Significance of Pretransplant False Positive Lymphocytotoxic Crossmatch in Liver Transplant Recipients

Abstract

Purpose: At the time of transplantation, the recipient serum is tested with the prospective donor lymphocytes to identify specific reactivity in the donor-specific crossmatch. A positive crossmatch is a contraindication for kidney transplantation because of the higher incidence of antibody mediated rejection. However, numerous studies has found that the liver is resistant to it. We investigated the relationship between the pretransplant lymphocytotoxic crossmatch results and the long-term outcome after liver transplantation in a single center. Methods: From January 1996 to December 2010, 1021 living or deceased donor liver transplant recipients were included. Their medical records and pretransplant crossmatch results were collected. Results: 69 of 1021 (6.8%) liver transplants were performed with a positive crossmatch and their outcome was compared with the remaining 952 performed with a negative crossmatch. No significant differences in rejection, biliary complication, vascular complication, primary disease recurrence and de novo malignancy were found in negative and positive T- or B-lymphocytotoxic crossmatch recipients. Graft loss and patient survival were not inferior in the recipient group testing positive crossmatch. Besides, T and B cell crossmatch against donor showed positive results initially. But recipient's autocontrol (recipient's cell + recipient's serum) also showed similar positive results. After dithiothreitol(DTT) treatment, all previous positive result was converted to negative.
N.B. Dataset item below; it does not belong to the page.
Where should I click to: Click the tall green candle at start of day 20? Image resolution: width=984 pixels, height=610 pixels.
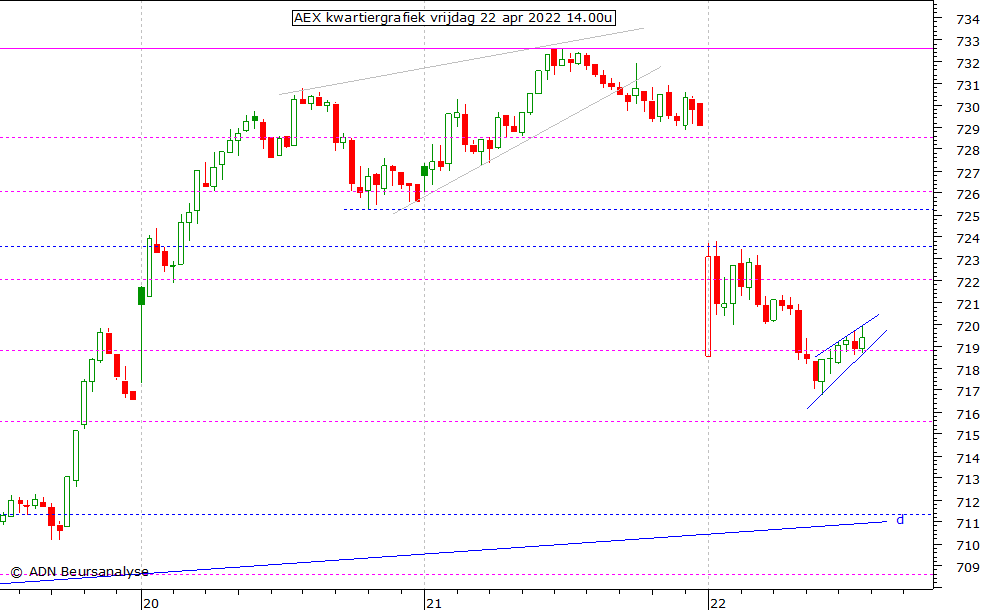tap(141, 295)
So, IgM class autoantibody against recipient's own antigen was strongly suggested. We defined these subpopulation as false positive crossmatch group, accounting for 41 (4.0%) recipients. Significantly high incidences of de novo malignancies, especially lymphoid malignancy including posttransplant lymphoproliferative disorder, were observed in false positive crossmatch recipients compared to those of negative controls. (P=0.018 in overall de novo malignancy, p=0.029 in lymphoid malignancy) Conclusion: This study demonstrated that the presence of circulating IgM autoantibody in the recipient may be a risk factor for de novo malignancy, specially lymphoid malignancy. Although the precise mechanism remains unclear, immunologic factors is considered to involve in the pathogenesis of de novo malignancy.